PROBLEM STATEMENT >> Search the data for the word "each" and copy every line that contains it.

PROVIDED ENTRIES >>

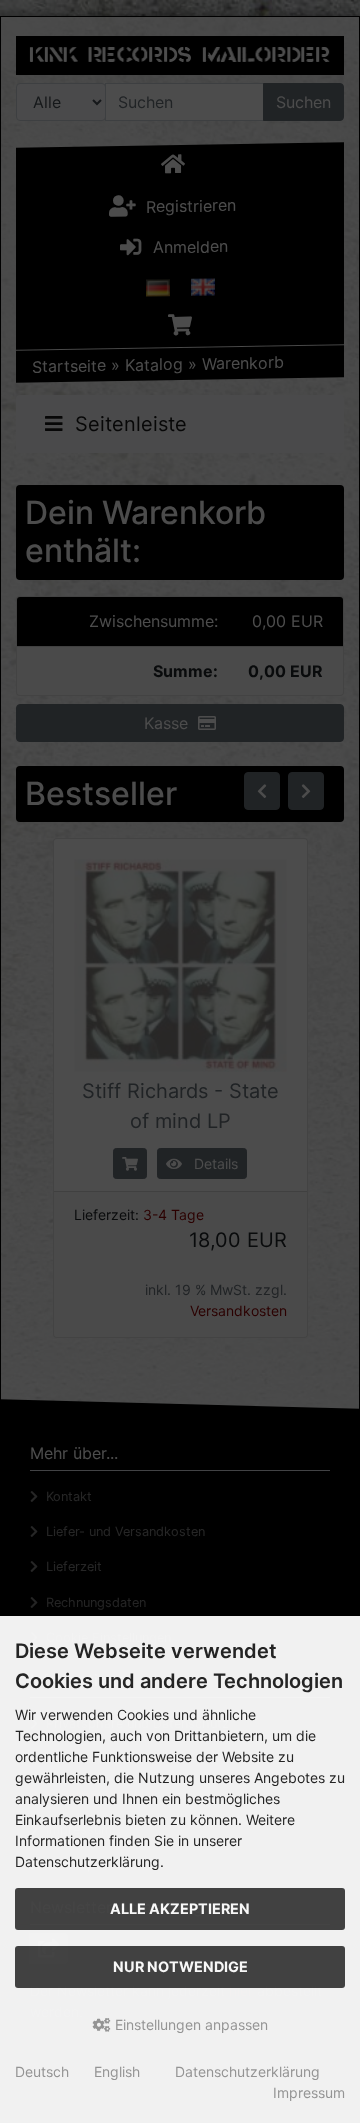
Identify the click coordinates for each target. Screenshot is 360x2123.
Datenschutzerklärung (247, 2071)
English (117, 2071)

==

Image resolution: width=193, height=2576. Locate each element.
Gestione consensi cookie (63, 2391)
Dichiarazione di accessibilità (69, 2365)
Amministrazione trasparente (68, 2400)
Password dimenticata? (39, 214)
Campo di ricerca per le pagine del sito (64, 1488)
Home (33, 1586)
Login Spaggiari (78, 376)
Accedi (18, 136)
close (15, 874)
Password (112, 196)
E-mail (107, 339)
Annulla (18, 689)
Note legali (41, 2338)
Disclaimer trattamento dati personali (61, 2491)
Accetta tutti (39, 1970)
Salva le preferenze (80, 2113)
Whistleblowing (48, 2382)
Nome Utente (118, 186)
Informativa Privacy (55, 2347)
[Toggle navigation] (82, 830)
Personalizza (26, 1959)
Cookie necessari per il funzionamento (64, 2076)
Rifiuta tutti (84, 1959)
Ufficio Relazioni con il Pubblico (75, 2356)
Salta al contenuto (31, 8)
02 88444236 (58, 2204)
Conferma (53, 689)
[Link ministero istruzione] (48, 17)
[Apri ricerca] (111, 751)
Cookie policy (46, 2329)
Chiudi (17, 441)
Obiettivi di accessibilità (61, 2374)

ANSWER BELOW >>
Identify the click coordinates for each target. Screenshot is 360x2123.
Image resolution: width=193, height=2576. Locate each element.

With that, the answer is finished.